I know they are different. I am not sure if they are or were better. I would like to think so since they all they did things earlier me thought were not possible.  They were all consumed by the desire to be slightly better than their previous edition.  And they were.

Am I really a better person because of this journey? I am not the right person to judge or answer that question. You would have to ask my loved ones if this is true. Their opinion is the only one that matters and counts.

There is one thing that I do know. Just like the 18-year-old me, who I finally met after I started running again, I would have never gotten a chance to meet the other me if I hadn’t run the half. Together they showed me that there is a different world, a better world, just beyond my reach. All I had to do to claim it was to want it.

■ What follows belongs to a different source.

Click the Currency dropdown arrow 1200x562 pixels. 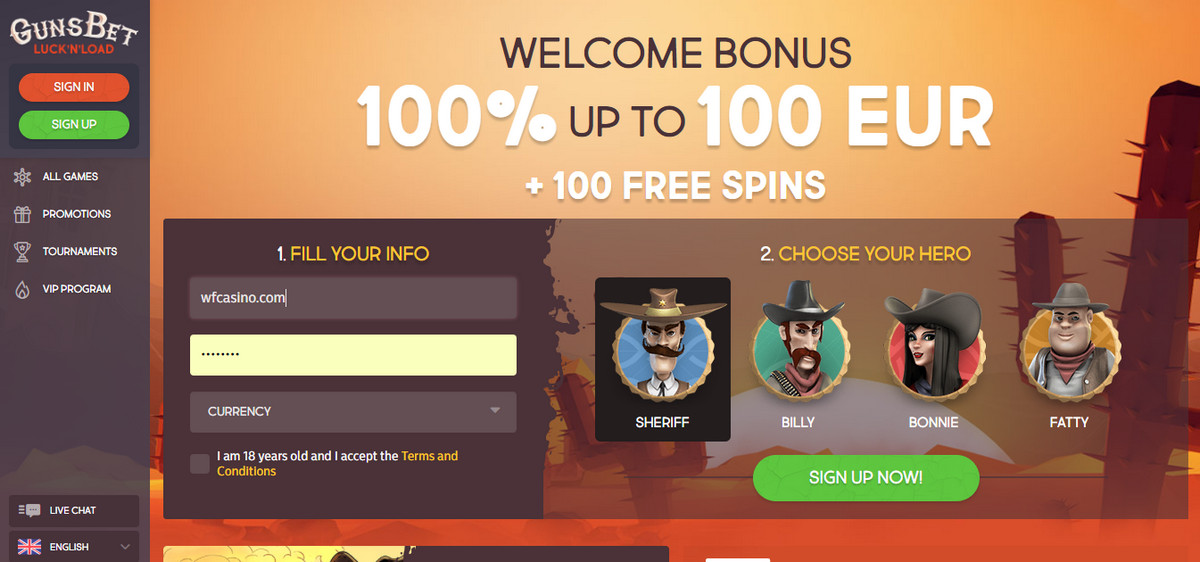coord(495,411)
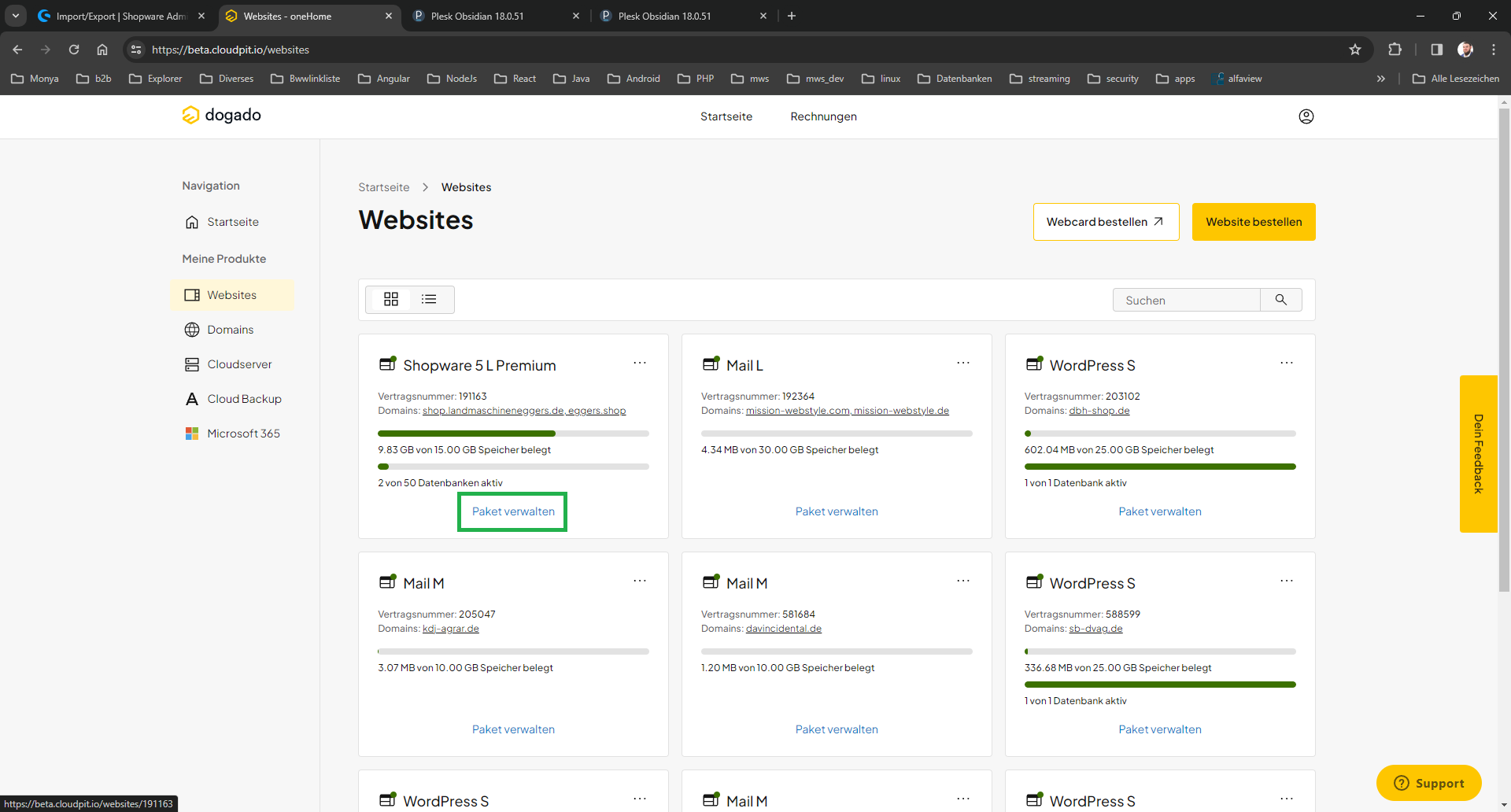The width and height of the screenshot is (1511, 812).
Task: Switch to list view layout
Action: pos(429,299)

Maybe one day you will too.  

[1] See “The Association of Recreational and Competitive Running With Hip and Knee Osteoarthritis: A Systematic Review and Meta-analysis”, Journal of Orthopaedic & Sports Physical Therapy, 2017 Volume:47 Issue:Pages:373–390. It is an important paper that reviews 25 studies with a sample size of 125810 individuals to conclude that as a recreational runner your odds of developing arthritis of knee and hip joints are significantly lower compared to competitive runners and general population.

[2] See Running and Osteoarthritis

[3] See Strength training in female distance runners. Impact on running economy,  The Journal of Strength and Conditioning Research, November 1997 as well as The impact of strength training on distance running performance, Sports Medicine, June 2003.